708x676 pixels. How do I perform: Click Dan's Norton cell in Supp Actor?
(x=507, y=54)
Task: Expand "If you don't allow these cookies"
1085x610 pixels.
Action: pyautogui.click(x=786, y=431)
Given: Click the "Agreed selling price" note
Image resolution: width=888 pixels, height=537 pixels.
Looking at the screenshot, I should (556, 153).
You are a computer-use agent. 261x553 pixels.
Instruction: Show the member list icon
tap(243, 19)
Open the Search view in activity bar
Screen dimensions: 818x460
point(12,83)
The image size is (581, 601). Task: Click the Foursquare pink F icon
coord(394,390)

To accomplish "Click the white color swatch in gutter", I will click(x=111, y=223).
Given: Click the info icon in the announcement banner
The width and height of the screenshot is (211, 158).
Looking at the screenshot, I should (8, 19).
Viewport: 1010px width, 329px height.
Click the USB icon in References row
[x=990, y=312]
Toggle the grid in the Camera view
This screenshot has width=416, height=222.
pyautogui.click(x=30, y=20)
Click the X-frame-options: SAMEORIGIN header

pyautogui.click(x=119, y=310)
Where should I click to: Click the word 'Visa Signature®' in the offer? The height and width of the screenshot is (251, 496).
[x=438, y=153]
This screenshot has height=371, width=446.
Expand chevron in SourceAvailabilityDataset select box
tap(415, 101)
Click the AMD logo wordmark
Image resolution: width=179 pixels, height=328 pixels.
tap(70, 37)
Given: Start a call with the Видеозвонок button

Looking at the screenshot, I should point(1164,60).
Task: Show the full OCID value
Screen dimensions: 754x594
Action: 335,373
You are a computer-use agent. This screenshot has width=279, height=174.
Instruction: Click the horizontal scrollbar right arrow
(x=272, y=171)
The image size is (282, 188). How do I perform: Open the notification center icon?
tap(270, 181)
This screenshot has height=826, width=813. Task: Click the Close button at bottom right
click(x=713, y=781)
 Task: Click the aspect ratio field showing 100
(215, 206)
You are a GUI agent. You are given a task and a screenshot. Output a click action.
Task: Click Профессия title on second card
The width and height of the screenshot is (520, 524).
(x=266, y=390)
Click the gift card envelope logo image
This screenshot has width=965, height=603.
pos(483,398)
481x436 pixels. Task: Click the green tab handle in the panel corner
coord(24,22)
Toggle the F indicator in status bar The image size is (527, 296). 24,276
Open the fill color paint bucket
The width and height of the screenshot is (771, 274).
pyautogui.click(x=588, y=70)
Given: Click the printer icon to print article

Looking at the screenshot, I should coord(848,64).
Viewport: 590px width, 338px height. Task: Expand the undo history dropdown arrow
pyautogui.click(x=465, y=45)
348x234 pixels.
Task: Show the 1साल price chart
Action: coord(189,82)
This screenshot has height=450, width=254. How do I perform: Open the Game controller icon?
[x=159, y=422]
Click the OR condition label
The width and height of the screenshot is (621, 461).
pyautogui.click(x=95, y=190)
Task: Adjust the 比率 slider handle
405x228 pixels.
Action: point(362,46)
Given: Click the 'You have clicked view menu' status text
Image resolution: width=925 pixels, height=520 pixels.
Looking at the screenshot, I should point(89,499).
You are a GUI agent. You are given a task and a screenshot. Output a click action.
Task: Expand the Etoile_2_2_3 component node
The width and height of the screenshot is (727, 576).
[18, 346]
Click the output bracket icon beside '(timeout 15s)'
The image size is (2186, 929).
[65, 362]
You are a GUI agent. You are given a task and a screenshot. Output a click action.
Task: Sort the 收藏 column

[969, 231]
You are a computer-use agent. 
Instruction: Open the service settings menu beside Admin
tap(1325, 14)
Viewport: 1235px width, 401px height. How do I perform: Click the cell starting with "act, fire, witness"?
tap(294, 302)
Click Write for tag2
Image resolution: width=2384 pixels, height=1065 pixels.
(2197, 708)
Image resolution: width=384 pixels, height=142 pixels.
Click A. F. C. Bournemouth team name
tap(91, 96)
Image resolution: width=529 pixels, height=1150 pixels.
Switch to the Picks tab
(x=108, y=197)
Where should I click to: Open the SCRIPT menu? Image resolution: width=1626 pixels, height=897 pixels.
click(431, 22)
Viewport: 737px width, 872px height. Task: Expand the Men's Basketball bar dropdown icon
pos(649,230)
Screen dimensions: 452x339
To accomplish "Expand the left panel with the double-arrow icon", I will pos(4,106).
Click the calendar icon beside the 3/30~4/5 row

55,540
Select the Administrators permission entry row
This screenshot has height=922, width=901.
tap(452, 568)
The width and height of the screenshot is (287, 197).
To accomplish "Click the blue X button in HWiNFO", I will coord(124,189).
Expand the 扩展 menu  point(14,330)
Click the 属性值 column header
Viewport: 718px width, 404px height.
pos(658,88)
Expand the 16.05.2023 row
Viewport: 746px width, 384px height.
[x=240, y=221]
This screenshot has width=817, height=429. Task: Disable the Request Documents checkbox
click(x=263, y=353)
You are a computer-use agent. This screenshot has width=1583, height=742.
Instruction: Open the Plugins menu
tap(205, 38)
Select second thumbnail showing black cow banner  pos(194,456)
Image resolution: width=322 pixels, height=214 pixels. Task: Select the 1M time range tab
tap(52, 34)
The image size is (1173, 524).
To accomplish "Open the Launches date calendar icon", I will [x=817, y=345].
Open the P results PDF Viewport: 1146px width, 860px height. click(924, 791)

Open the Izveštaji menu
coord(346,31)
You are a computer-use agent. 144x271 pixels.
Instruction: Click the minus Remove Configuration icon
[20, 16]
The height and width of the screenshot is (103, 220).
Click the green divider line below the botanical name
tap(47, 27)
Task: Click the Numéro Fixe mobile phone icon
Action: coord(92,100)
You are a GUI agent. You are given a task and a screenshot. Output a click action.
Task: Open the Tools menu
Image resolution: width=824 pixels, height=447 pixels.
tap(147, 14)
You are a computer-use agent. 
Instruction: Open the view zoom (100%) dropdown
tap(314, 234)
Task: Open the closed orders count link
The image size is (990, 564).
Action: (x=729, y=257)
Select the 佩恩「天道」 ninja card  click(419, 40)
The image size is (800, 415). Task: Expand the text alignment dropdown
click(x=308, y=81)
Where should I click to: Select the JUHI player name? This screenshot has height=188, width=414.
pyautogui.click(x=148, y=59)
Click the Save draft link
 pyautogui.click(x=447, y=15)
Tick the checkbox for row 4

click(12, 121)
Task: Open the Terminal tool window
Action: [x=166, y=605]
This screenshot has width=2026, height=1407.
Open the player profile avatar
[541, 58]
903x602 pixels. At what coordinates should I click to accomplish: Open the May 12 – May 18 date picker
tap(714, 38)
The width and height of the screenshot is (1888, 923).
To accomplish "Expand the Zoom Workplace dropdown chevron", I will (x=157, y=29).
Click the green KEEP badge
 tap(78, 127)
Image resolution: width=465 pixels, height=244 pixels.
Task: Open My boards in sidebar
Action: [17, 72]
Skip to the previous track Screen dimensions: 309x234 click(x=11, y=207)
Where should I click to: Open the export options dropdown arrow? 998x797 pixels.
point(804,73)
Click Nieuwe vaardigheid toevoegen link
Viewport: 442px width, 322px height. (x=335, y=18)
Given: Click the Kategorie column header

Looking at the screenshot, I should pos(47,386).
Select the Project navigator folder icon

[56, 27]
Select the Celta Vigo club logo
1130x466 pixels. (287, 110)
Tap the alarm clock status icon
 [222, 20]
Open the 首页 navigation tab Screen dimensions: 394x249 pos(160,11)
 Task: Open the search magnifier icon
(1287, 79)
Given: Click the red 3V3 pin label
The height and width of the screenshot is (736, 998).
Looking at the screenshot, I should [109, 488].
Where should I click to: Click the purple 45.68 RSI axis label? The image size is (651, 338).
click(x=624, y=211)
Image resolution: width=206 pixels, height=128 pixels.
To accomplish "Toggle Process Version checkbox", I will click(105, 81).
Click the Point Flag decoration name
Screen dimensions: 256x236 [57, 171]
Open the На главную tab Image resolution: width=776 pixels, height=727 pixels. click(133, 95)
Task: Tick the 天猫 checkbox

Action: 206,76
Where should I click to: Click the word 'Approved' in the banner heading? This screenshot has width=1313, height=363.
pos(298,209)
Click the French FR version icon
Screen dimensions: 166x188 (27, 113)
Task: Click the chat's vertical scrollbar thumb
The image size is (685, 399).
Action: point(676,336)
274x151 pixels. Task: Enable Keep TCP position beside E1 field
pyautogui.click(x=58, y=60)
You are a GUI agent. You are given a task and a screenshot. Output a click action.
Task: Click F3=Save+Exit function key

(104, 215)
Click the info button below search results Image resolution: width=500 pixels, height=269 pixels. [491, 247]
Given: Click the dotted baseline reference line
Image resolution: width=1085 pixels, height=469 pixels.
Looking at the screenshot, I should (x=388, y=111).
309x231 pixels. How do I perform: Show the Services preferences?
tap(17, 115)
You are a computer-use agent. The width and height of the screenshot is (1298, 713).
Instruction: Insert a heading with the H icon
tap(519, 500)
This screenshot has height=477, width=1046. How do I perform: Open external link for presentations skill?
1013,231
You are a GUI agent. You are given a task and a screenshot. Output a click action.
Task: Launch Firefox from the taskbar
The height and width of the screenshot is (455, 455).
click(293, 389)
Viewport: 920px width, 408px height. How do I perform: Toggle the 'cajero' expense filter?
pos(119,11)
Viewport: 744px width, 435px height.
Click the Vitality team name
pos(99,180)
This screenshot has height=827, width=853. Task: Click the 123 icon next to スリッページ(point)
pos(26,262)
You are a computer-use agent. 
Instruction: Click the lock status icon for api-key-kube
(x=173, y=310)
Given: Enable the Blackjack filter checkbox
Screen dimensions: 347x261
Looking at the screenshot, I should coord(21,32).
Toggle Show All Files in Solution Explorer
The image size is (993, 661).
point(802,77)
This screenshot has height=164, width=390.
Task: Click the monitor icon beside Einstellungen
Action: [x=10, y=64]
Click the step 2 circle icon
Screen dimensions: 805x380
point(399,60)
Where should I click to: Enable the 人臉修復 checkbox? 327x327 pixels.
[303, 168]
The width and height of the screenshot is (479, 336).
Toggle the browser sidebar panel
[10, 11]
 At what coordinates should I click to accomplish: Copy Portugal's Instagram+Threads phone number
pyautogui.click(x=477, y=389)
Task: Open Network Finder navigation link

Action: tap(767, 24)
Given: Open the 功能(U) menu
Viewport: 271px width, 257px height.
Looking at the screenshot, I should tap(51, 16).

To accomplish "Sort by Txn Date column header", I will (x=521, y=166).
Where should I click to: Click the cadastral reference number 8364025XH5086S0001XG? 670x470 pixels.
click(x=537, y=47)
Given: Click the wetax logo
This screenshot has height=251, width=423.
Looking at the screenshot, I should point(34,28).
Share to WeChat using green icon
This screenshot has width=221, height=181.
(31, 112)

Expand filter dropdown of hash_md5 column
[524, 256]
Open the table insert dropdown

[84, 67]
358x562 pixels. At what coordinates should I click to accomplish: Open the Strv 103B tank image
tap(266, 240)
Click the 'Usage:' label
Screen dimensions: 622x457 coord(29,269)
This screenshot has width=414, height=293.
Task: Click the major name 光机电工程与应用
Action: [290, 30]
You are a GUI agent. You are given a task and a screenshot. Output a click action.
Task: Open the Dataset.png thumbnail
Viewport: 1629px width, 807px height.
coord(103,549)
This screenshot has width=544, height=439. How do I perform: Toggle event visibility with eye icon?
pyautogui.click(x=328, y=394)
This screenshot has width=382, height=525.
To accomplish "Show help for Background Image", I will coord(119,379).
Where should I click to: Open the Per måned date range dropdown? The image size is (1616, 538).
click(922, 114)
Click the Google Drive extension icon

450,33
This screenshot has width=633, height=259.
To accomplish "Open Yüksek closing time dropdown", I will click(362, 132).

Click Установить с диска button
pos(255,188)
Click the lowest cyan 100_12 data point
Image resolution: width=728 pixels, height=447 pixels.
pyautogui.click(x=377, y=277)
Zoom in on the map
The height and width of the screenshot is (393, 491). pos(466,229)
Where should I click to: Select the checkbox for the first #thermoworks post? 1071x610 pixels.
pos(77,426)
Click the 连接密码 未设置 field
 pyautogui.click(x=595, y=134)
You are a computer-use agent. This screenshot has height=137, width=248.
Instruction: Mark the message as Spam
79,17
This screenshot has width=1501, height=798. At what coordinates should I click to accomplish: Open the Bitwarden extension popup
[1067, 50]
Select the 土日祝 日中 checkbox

_ _ _ _

WHAT IS BEING ASKED: Look above for the line with "Instruction: Open the Plugins menu" and the line with "The height and width of the screenshot is (103, 220).". Write out those two lines and all the lines between them, exactly, and no others.

RESPONSE FOR THIS EXERCISE:
Instruction: Open the Plugins menu
tap(205, 38)
Select second thumbnail showing black cow banner  pos(194,456)
Image resolution: width=322 pixels, height=214 pixels. Task: Select the 1M time range tab
tap(52, 34)
The image size is (1173, 524).
To accomplish "Open the Launches date calendar icon", I will [x=817, y=345].
Open the P results PDF Viewport: 1146px width, 860px height. click(924, 791)

Open the Izveštaji menu
coord(346,31)
You are a computer-use agent. 144x271 pixels.
Instruction: Click the minus Remove Configuration icon
[20, 16]
The height and width of the screenshot is (103, 220).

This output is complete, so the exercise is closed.